1.) Deck Co. had 120,000 shares of common stock outstanding at January 1, Year 2. On July 1, Year 2, it issued 40,000 additional shares of common stock. Outstanding all year were 10,000 shares of nonconvertible cumulative preferred stock. What is the number of shares that Deck should use to calculate Year 2 earnings per share?
Choice “c” is correct. 140,000 shares of common stock is the weighted average for earnings per share. The calculation is as follows:
1-1-Year 2: Outstanding all year $ 120,000
7-1-Year 2: 40,000 issued x 6/12 20,000
Weighted average $ 140,000
I know that this is a fairly easy question but notice that the timing of the first number (120k) is all year and the second 20k is for half of the year. I understand why they got this answer but then when i got another question involving stock dividends, they started adding up the shares together before multiplying them by the time-weighted average. See next example.
Strauch Co. has one class of common stock outstanding and no other securities that are potentially convertible into common stock. During Year 1, 100,000 shares of common stock were outstanding. In Year 2, two distributions of additional common shares occurred: On April 1, 20,000 shares of treasury stock were sold, and on July 1, a 2-for-1 stock split was issued. Net income was $410,000 in Year 2 and $350,000 in Year 1. What amounts should Strauch report as earnings per share in its Year 2 and Year 1 comparative income statements?
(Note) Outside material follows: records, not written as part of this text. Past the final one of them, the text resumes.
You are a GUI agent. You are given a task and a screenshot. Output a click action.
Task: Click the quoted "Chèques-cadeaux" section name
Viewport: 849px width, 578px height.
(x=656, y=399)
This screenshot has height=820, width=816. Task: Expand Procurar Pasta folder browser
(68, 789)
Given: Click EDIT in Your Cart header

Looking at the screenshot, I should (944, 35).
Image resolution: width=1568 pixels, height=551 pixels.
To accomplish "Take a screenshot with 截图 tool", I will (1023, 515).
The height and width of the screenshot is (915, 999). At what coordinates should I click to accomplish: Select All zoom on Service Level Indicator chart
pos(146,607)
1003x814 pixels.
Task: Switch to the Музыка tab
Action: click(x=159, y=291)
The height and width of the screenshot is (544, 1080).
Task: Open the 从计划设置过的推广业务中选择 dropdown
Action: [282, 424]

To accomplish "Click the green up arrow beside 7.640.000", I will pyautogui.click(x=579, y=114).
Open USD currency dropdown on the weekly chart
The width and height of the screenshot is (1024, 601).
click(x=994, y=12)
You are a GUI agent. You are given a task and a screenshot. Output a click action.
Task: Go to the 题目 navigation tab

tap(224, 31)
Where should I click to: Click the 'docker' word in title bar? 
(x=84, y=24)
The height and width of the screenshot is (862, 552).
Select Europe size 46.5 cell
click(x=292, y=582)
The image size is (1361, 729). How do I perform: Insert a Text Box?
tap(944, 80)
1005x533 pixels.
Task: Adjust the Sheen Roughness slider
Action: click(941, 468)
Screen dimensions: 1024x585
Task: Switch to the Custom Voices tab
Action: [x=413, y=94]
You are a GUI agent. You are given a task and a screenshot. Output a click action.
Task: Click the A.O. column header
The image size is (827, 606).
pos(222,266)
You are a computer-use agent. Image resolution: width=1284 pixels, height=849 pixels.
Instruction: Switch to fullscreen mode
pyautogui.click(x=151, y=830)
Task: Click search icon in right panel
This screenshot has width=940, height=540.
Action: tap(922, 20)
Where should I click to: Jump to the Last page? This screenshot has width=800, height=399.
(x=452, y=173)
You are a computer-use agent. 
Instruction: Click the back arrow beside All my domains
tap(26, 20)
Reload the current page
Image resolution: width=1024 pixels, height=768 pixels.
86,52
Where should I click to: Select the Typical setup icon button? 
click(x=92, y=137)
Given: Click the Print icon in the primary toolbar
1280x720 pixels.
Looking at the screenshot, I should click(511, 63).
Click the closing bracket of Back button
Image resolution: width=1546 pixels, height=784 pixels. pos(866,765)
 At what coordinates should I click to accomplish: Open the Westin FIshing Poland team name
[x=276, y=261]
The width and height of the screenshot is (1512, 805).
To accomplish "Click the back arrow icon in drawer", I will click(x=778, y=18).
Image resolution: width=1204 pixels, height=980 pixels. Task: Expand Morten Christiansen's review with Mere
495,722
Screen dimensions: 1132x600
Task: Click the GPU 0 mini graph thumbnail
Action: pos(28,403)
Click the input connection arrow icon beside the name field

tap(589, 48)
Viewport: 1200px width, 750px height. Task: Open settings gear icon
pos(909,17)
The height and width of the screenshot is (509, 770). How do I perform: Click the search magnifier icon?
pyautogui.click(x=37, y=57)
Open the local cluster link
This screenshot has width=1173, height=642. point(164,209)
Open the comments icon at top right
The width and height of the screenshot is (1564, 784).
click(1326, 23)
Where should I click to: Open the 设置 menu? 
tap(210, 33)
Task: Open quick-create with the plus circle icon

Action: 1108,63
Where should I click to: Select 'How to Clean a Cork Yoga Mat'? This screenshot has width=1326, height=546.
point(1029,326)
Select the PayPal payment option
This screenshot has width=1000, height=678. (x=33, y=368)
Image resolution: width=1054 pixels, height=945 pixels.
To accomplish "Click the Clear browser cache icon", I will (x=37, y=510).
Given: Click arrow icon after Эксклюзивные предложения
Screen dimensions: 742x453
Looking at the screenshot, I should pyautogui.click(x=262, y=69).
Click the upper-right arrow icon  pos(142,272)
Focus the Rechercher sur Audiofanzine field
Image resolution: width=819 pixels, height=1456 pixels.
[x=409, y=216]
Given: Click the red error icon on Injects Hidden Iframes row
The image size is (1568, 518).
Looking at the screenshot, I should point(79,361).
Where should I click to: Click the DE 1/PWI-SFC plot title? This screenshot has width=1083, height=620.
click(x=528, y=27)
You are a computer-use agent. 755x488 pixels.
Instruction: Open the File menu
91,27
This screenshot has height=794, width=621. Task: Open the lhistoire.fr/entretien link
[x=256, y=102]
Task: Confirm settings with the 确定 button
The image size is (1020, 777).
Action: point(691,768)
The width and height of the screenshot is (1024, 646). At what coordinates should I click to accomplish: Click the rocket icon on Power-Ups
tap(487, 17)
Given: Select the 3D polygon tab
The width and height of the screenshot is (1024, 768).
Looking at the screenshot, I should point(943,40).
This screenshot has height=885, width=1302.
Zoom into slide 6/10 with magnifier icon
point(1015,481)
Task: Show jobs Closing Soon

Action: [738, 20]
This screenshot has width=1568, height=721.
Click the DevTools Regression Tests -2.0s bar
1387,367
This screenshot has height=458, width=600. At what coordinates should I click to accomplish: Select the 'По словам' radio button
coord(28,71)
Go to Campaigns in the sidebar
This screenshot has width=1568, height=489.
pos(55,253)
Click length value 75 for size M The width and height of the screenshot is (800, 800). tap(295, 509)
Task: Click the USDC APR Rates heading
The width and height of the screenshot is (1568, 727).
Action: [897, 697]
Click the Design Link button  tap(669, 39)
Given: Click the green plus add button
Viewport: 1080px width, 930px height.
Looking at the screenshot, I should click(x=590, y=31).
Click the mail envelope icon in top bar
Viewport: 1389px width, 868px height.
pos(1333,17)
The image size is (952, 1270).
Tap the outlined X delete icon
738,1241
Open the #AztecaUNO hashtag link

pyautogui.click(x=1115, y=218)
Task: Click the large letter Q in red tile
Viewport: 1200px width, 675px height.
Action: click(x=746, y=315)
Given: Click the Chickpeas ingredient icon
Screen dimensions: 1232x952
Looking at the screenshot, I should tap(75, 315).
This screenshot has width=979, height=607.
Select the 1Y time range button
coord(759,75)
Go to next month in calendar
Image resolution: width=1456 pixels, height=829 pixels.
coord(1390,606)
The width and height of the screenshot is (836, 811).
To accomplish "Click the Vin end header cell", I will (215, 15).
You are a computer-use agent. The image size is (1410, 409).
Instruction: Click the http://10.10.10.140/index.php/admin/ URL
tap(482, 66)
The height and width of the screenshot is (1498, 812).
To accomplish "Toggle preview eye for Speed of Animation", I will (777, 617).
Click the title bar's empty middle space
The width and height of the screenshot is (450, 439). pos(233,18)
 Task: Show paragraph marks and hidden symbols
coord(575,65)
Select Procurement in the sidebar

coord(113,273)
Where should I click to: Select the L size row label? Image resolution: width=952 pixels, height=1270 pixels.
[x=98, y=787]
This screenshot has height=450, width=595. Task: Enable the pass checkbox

Choice “b” is correct. $1.78 and $1.75 EPS Year 2 and Year 1.
Year 2 Year 1
Net income $ 410,000 $ 350,000
Weighted Avg. Shares ÷ 230,000 ÷ 200,000
EPS $ 1.78 $ 1.75
1/1/Year 2 to 4/1/Year 2 – 100,000 x 2 (stock split) X 3/12 = 50,000
4/1/Year 2 to 7/1/Year 2 – 120,000 X 2 (stock split) X 3/12 = 60,000
7/1/Year 2 to 12/31/Year 2 – 240,000 X 6/12 = 120,000
Can someone please explain why they started adding the 20k to the 100k and why they used that specific time period? Going back to the first example, they didnt add the share amounts together and just multipled them for the period outstanding. Is there another way of doing this problem that is consistent with how the first problem is solved? I just need to know if there are certain times where i have to add the shares together first before multiplying them and times when i can just take what they give and multiply by the time-weighted average. I know that the stock split is applied retroactively so i’m good with that part. Just confused on why they started adding the shares together before multiplying them by the time-weighted average. Thanks for any help.